▸ **Your objective**:
Supply the number of lines below containing "blue", nothing else.

▸ **Source material**:
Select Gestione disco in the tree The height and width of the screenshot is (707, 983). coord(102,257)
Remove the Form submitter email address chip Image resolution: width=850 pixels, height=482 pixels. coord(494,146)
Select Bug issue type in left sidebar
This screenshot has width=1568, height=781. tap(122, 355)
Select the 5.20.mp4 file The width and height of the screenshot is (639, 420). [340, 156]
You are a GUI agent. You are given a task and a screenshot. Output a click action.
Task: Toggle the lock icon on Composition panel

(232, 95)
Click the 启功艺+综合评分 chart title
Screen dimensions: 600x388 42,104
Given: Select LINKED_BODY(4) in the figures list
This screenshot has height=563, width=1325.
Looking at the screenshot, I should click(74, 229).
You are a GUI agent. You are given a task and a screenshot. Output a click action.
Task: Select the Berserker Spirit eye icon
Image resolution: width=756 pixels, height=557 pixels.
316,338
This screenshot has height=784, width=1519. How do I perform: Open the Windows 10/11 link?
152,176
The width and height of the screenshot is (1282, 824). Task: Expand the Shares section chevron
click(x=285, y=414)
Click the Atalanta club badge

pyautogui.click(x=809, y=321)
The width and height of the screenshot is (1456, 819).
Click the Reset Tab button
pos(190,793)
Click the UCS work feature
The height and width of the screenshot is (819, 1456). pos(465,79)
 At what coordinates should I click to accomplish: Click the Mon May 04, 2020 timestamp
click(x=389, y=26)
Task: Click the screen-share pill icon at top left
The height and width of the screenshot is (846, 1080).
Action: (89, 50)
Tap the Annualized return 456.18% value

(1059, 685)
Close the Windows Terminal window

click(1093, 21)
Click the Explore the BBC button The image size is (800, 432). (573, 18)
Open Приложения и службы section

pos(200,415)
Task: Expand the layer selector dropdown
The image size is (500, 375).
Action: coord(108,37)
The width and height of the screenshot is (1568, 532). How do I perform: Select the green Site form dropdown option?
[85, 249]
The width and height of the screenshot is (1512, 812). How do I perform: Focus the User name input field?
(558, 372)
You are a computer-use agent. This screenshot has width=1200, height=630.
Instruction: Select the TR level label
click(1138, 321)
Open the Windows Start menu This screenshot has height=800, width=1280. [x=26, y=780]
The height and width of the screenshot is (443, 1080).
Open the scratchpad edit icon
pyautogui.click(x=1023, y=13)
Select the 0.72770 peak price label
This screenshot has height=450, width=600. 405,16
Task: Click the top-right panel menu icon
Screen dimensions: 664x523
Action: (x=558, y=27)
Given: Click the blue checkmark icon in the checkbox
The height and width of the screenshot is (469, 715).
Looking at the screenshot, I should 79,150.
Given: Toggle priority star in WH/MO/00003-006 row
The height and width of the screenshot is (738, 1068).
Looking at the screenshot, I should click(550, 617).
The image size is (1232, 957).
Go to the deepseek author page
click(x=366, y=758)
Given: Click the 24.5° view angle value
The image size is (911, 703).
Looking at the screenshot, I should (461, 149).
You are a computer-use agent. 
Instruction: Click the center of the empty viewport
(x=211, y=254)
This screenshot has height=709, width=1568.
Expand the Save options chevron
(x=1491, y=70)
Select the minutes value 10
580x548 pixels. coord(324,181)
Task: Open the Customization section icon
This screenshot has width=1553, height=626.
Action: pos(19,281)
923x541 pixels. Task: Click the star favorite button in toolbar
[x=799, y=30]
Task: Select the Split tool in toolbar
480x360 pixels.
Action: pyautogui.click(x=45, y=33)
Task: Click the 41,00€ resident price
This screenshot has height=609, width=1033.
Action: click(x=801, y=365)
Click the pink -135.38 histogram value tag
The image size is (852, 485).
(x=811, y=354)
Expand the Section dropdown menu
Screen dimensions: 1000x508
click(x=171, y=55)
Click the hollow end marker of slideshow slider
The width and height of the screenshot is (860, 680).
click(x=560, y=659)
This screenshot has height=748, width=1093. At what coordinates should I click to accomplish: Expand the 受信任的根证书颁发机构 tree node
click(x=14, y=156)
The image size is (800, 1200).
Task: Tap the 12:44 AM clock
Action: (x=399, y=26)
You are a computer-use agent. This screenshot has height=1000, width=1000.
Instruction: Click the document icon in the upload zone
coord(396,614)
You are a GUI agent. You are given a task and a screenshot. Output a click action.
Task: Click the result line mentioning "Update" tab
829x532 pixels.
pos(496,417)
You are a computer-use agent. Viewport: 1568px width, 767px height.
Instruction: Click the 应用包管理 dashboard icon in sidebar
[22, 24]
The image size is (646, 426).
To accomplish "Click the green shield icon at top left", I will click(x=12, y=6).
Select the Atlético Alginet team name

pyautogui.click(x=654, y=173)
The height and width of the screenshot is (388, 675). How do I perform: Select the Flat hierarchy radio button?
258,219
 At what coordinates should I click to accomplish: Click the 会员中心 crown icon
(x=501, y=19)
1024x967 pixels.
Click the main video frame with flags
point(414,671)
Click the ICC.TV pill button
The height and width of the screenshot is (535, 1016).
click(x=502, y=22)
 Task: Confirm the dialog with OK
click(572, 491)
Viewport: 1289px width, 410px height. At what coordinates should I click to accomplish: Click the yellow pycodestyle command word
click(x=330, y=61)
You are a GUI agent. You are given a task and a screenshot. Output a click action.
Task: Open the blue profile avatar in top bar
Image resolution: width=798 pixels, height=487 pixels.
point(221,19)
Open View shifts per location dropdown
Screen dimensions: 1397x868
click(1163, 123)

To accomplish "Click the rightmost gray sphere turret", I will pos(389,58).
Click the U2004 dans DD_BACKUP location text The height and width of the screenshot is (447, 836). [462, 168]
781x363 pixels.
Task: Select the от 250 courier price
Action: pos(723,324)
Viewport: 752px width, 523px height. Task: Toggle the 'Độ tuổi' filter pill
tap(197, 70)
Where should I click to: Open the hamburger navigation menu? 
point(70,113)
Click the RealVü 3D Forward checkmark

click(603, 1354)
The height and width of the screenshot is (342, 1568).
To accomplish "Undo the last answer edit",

▸ **The completed task**:
2